WEDNESDAY, Feb. 4 (HealthDay News) -- In a rude reminder that medicine is not yet an exact science, a Dutch study has found that adding a fourth anti-cancer drug to a three-medication treatment actually makes things worse for people with advanced colorectal cancer.

"The lesson is that there may be negative interactions between those inhibitors that may be detrimental to those patients, even when animal studies show benefits," said Dr. Cornelis J.A. Punt, a professor of medical oncology at Radboud University Nijmegen Medical Center in the Netherlands and lead author of a report in the Feb. 5 issue of the New England Journal of Medicine.

That lesson applies to proposed new treatments of all forms of cancer, Punt said. "A lot of new drugs are being developed that work through all sorts of new pathways," he said. "You should carefully design your studies of them before you use them in general practice."

The study of 755 people whose colorectal cancers had spread to other parts of the body was done because not only animal studies but two smaller human trials had found benefits from adding the antibody cetuximab (Erbitux) to a standard three-drug regimen of bevacizumab (Avastin), oxaliplatin (Eloxatin) and capecitabine (Xeloda), Punt said.
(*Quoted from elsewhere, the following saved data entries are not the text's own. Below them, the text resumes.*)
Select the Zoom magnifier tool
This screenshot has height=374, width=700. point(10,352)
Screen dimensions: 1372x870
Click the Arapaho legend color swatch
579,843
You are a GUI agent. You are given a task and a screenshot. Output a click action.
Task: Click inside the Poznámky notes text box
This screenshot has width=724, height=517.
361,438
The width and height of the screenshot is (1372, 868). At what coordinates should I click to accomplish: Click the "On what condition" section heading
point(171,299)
Each drug works in a different way. Capecitabine and oxaliplatin kill cancer cells directly, whereas bevacizumab inhibits vascular endothelial growth factor, a natural molecule that promotes cell division. Cetuximab inhibits the activity of another molecule, epidermal growth factor.

Yet the average survival time for people in the trial who got the four-drug combination was 9.4 months, compared with 10.7 months for those given the three-medication regimen. Also, adverse drug reactions were more frequent in those given the four drugs.
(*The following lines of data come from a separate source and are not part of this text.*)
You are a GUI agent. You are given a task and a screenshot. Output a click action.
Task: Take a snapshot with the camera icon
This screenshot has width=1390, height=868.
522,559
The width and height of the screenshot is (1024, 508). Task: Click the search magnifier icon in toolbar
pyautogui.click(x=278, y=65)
The reason for the negative results is unclear, Punt said. "It could be aggression between the antibodies of which the nature is unknown," he said. The fact that fewer side effects were seen in the animal studies could offer a clue, Punt said: "If you see less toxicity in the experimental animals, somehow the biological effect is less."
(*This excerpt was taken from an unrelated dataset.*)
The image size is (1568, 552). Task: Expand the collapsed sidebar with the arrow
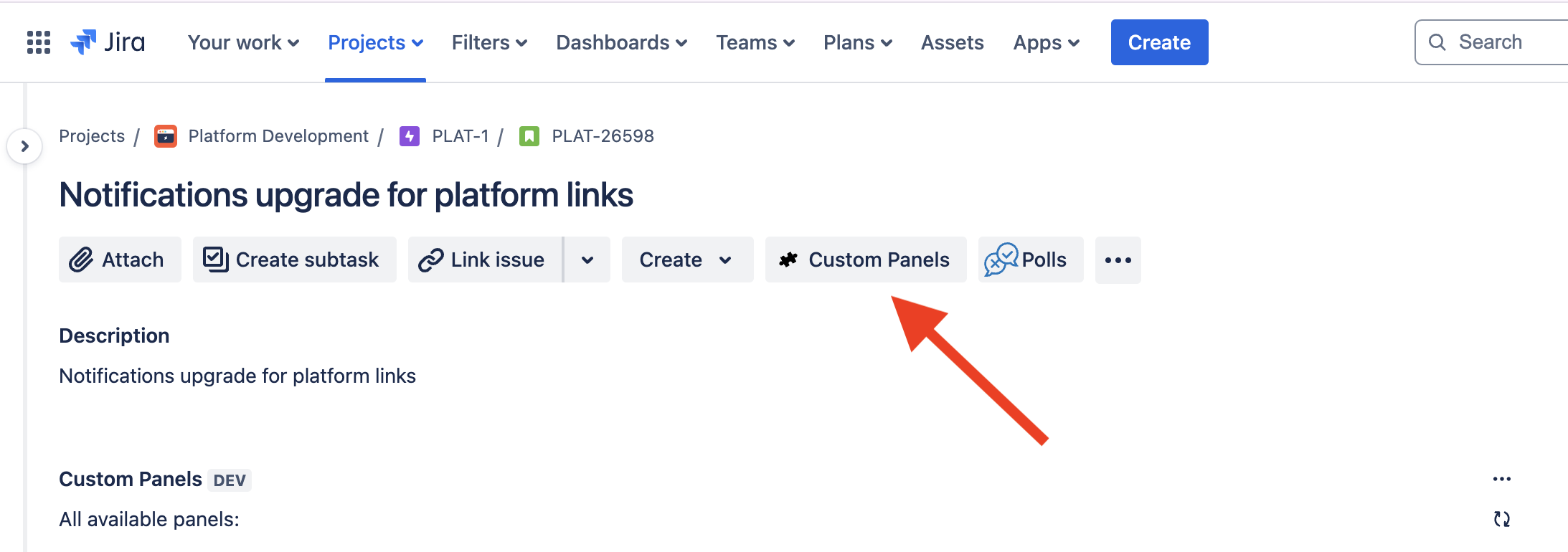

The finding holds a lesson applicable to all new treatments for cancer and other diseases, such as AIDS and tuberculosis, according to Dr. Robert J. Mayer, a professor of medicine at Harvard Medical School and vice chairman for academic affairs at the Dana-Farber Cancer Institute, who wrote an editorial accompanying the study.

"The message is that the way you learn whether adding more drugs to the treatment you have is beneficial is by conducting a proper clinical study," Mayer said.